Standard Box for Ordinary Goods (FP32 /FP16 format) transportation, while DeepEP can compress cargo into micro capsules (FP8 format), and trucks can also load three times more cargo. What’s even more amazing is that these capsules will automatically return to their original state after they arrive at their destination, saving both postage and time.
This system has been measured in DeepSeek's own warehouse (H800 GPU cluster): the speed of freight in the same city has been increased by 3 times, and the cross-city delay has been reduced to a level that is difficult for humans to perceive. The most subversive thing is that it realizes the real "invisible transmission" - just like a courier who rides a bicycle and stuffs packages into the express cabinet, the whole process is smooth and smooth.
Now DeepSeek opens this ace, which is equivalent to making SF Express’s unmanned sorting system drawings public. It originally required 2,000 GPUs and now it has hundreds of them. It can be easily grasped by the platform.

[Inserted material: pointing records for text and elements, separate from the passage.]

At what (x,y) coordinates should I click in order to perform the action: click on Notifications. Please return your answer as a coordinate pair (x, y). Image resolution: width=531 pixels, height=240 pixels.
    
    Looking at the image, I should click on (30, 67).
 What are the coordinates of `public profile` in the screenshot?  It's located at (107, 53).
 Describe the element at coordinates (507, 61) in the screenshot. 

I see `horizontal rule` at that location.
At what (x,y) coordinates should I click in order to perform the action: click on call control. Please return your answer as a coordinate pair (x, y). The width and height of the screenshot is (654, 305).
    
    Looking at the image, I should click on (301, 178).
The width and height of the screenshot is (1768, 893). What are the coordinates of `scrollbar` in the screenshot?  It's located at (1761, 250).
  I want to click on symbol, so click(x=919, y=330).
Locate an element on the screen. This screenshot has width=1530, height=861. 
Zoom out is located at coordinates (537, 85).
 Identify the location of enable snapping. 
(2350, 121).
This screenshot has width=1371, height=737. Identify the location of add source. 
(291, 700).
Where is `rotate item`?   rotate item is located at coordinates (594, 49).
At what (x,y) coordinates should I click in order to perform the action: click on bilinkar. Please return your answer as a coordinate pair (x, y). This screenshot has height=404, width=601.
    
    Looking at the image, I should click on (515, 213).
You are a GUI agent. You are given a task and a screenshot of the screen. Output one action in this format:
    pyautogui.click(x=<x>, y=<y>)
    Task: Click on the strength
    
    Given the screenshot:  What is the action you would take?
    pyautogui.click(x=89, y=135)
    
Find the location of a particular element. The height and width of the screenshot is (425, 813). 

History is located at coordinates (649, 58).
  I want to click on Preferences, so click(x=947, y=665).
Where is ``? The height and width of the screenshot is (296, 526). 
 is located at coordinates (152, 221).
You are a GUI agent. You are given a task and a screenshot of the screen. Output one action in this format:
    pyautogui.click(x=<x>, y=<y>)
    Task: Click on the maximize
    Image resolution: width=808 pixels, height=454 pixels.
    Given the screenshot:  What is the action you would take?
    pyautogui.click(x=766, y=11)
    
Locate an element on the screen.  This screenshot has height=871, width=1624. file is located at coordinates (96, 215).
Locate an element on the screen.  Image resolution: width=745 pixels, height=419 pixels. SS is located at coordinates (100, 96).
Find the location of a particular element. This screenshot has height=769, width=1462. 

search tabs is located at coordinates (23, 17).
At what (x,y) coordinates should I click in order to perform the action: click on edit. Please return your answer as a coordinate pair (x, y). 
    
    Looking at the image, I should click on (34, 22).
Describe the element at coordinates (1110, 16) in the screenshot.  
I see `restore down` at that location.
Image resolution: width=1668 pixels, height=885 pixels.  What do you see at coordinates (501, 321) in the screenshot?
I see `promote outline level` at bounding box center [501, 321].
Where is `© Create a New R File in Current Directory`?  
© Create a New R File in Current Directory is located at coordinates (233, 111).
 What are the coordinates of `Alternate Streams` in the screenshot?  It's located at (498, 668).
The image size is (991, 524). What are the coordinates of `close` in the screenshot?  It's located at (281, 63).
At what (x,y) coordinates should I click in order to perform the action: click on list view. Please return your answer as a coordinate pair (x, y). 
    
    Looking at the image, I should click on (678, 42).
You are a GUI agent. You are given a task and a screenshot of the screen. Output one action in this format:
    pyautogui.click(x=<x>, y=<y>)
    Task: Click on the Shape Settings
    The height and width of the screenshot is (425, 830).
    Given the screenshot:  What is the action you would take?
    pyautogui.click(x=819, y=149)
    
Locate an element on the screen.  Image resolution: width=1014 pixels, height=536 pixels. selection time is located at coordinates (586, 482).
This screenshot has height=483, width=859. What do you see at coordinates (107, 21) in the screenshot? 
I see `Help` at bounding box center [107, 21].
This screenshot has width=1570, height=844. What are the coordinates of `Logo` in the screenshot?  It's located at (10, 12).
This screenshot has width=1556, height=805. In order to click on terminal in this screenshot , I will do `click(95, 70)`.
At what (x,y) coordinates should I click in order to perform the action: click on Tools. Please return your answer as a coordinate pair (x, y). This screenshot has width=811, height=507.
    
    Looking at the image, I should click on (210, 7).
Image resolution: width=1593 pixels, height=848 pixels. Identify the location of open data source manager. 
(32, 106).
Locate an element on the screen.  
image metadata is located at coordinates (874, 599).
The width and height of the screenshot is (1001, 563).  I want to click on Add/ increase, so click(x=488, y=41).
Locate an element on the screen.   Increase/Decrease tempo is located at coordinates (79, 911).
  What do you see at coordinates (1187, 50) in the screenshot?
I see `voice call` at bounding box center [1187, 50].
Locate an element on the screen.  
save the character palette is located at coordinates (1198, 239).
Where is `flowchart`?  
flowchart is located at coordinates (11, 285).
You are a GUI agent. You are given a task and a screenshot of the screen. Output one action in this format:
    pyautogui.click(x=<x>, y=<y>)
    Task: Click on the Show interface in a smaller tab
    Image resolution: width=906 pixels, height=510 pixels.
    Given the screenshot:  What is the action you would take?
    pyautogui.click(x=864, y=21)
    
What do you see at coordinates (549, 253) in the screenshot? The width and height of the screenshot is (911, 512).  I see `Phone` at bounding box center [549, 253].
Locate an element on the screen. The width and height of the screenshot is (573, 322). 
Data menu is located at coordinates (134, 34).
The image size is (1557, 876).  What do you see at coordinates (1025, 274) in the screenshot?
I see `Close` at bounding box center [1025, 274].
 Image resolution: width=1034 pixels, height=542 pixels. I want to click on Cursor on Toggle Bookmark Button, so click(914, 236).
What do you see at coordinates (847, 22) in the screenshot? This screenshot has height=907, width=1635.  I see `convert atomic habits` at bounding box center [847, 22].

Earlier, DeepSeek released the first result of its "Open Source Week": the code for FlashMLA (literally translated as the fast bull potential attention mechanism), It is also one of the key technologies to reduce the cost in the training process of large model. In order to alleviate the cost anxiety in the upstream and downstream of the industrial chain, DeepSeek is giving it all.
Previously, You Yang, the founder of Luchen Technology, posted on social media that "in the short term, the MaaS model may be the worst business model", and his simple estimate , if 100 billion tokens are output per day, the monthly machine cost of DeepSeek service is 450 million yuan, and the loss is 400 million yuan; the monthly income of AMD chips is 45 million yuan, and the monthly machine cost is 270 million yuan, which means the loss also exceeds that of 200 million yuan.